Aclaro desde el inicio: no soy un adorador de la izquierda ni un defensor de la derecha. He mantenido una postura crítica frente a los errores y contradicciones del actual gobierno, que son muchos y evidentes. Tampoco me dejo seducir por los discursos fáciles de los sectores más radicales. Este texto no pretende idealizar a nadie: busca señalar dos figuras que, cada una a su manera, revelan las fisuras más hondas de nuestra sociedad.
Por un lado, está el “facho pobre”, un ser atrapado entre la nostalgia de la esperanza y la sombra del miedo. Habita la precariedad, pero ofrece una sonrisa sumisa al patrón, convencido de que la obediencia y el silencio le abrirán las puertas de un mundo que nunca fue suyo. En esa espera ilusoria defiende con fervor los privilegios de quienes jamás lo reconocerán como igual. Se indigna frente a la protesta de sus vecinos, pero calla ante la evasión de impuestos o los abusos de quienes concentran la riqueza. No ve que los verdaderos enemigos están en la cúspide y no dentro de su propio vecindario.
En el otro extremo aparece el “izquierdoso ilusorio”, aquel que confunde la consigna con la solución y la utopía con la práctica. Sueña con revoluciones inmaculadas, pero se extravía en la complejidad de la realidad. Denuncia al sistema mientras depende de él, se proclama radical pero termina siendo más ornamental que transformador. Su dogma funciona como brújula rota: señala enemigos por todas partes, menos en los errores de su propia orilla. Y al final, su radicalismo se diluye en gestos teatrales, en una retórica que no cambia nada.

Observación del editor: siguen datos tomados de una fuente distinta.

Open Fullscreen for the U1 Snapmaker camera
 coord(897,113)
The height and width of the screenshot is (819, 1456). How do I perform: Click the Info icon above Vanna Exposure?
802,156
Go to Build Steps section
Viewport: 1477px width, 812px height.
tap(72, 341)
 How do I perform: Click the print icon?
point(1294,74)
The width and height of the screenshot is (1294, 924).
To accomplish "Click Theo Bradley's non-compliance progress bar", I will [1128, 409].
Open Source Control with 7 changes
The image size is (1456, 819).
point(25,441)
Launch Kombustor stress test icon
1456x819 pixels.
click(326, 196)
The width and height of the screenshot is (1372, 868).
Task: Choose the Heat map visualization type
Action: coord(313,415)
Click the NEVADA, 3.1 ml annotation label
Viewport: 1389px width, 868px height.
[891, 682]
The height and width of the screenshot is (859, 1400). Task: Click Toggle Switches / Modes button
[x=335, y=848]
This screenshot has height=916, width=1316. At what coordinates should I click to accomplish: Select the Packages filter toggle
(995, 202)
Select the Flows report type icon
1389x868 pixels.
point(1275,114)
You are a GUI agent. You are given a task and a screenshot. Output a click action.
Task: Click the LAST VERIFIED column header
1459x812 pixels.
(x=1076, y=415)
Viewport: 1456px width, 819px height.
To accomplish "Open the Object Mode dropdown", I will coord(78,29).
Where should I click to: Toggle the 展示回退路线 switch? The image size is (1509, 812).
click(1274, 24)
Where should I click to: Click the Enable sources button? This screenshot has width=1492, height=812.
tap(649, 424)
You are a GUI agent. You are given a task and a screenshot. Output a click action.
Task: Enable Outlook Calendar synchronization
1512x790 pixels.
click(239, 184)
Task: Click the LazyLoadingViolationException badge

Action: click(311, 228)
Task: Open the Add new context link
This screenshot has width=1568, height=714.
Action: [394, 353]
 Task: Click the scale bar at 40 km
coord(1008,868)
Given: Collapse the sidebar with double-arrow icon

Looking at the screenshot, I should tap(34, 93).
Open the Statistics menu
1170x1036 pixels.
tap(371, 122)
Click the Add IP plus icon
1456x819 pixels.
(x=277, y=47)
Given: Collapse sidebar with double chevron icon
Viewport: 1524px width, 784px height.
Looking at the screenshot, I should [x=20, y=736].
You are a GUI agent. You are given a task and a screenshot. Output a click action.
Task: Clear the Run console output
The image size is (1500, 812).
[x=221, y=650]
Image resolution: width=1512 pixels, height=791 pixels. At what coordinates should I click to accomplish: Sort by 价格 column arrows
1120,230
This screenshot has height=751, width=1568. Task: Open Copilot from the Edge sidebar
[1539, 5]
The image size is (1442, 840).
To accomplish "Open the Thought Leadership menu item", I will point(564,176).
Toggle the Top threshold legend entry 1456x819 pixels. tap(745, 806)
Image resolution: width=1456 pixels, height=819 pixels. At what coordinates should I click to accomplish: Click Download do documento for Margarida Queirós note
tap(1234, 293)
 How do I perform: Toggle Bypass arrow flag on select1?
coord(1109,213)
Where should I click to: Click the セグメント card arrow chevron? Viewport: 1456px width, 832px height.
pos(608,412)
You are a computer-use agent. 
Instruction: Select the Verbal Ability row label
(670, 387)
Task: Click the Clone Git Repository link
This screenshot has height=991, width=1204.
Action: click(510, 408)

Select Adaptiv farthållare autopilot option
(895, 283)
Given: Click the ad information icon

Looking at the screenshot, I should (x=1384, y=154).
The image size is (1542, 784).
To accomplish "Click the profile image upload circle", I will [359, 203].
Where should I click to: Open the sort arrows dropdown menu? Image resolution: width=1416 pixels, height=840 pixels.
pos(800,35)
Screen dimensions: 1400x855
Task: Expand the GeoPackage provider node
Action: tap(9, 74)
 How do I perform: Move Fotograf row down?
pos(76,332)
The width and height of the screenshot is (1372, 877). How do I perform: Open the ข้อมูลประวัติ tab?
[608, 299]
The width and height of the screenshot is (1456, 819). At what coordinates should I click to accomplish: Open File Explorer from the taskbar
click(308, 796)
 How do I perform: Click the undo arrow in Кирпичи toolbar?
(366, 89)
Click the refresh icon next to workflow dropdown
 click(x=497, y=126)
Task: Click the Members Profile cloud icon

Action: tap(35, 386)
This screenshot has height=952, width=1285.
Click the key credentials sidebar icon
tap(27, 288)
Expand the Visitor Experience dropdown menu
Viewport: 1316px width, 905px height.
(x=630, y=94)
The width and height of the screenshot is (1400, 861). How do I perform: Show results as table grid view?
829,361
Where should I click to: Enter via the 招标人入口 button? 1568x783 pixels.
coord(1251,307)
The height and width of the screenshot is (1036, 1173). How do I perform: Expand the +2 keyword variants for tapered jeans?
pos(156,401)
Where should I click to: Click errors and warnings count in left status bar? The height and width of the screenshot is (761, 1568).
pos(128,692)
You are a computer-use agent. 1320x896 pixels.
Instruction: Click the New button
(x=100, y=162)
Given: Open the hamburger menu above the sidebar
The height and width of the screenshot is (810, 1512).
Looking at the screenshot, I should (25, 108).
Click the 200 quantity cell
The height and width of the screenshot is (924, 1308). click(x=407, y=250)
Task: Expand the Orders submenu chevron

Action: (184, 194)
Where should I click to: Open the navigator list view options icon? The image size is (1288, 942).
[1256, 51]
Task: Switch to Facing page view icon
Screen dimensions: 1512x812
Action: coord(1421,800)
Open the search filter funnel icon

Ambos personajes se parecen más de lo que imaginamos. Cada uno está atrapado en un espejismo. Los dos, en su ceguera, olvidan que la transformación no viene de las élites ni de los dogmas, sino de la construcción paciente de instituciones, de la crítica honesta y de la solidaridad concreta entre iguales.
El reto, entonces, no es elegir cuál caricatura nos resulta más cómoda, sino trascender ambas. Tampoco "ser tibio", porque la tibieza ante la injusticia no es neutralidad: es el silencio que alimenta al opresor.
Lo que hay que entender es que ni la sumisión al poder ni la retórica vacía abren caminos reales. Que la dignidad no se agradece ni se mendiga: se exige y se construye colectivamente. Y que mientras sigamos perdiéndonos en los extremos, los verdaderos beneficiados seguirán siendo los de siempre: los que desde la cúspide administran el miedo, reparten las migajas y se alimentan del odio entre los de abajo.
Termino con una de las mejores citas de nuestro mayor filósofo, Estanislao Zuleta, en su ensayo “Sobre la guerra”:
“para mí una sociedad mejor es una sociedad capaz de tener mejores conflictos. De reconocerlos y de contenerlos. De vivir no a pesar de ellos, sino productiva e inteligentemente en ellos. Que sólo un pueblo escéptico sobre la fiesta de la guerra, maduro para el conflicto es un pueblo maduro para la paz”.